PSL uses a five-stage process to create its corporate ventures — ideation, validation, creation, spin out, scale up.

  • Ideation — in this part of the process, PSL comes up with ideas for businesses. At the end of this phase, there is a decision, McCann said. “The key decision point between ideation and validation is, ‘Are we excited about about this basic concept, in order for us to go spend time on it?'” he said. 

  • Validation — PSL validates that ideas are viable to the market. “If we get to the end of validation, and we haven’t killed the idea — which most ideas are killed — then we say we feel now this is a venture scale opportunity that is a good one for us and [our partner].”

  • Creation — PSL hires a CEO to begin working on and building the business. At this stage, more resources are allocated to the project. The last day of the creation phase is the founding day of the company, McCann said. 

  • Spin out — The company goes through early recruiting, fundraising, and customer traction. McCann said the goal at the end of the spin out stage is to have external venture funding. 

  • Scale up — The company continues its growth with a team in place.

Team 

McCann said PSL first hires a CEO to lead the team for the new venture. He said when PSL hires a CEO, that person often comes from the startup world. 

“In the best case, [the CEOs] are usually repeat founders,” McCann said. “Next best case is they either have a very strong functional expertise, or they have very strong domain expertise — or sometimes both.”

Once a CEO is placed, PSL uses a “first five org chart” to determine the most important hires it needs to make to begin filling out the team. PSL has a recruiting function to help find those people, but the CEO makes the hiring decisions. 

Funding

PSL runs a fee-for-service model. 

McCann said the corporation typically puts about $300,000 into the company to start, which PSL sometimes matches from its venture fund, depending on what the company needs. Corporations often continue investing in the company as the process moves along. 

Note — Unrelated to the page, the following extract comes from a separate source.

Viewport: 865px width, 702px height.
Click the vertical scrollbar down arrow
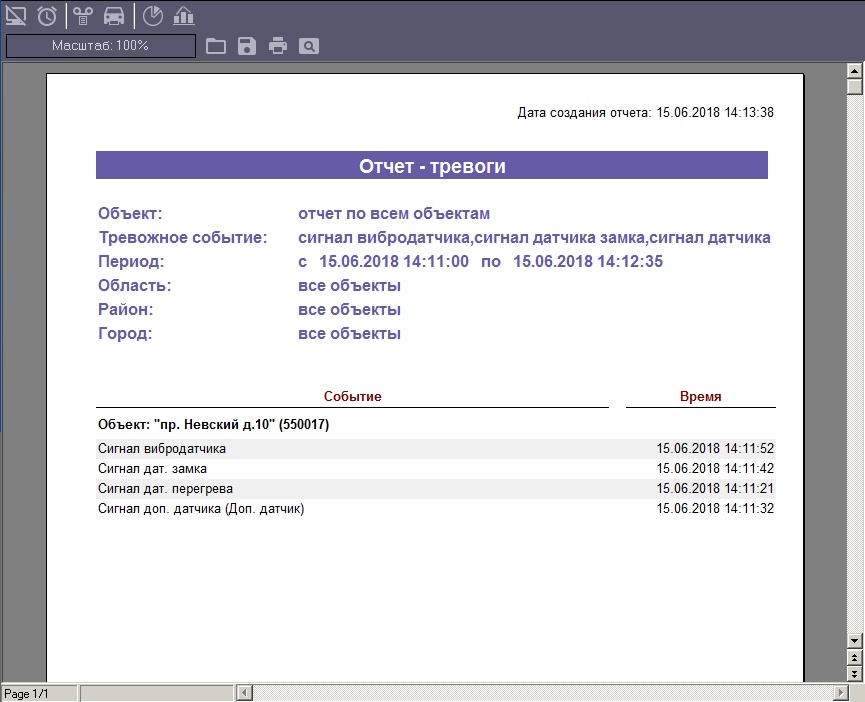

“If you’re excited about [the company], and you have a good investor, then why wouldn’t you want to keep investing in that company, assuming you have the balance sheet to support it?” McCann said. 

What’s the key question a corporate leader should ask before partnering with a venture studio? 

McCann said he thinks a corporate leader should ask a studio leader, “How do you find and evaluate CEOs?”

He said while that question should matter to corporate leaders, it also helps PSL evaluate how serious a corporation is about building a standalone venture. He said finding strong CEOs can make or break the process. 

“If we find awesome CEOs, a lot of things take care of themselves. If you find average or below average CEOs, then everybody’s got a lot of pain and suffering for a long period of time while you’re managing [them],” McCann said.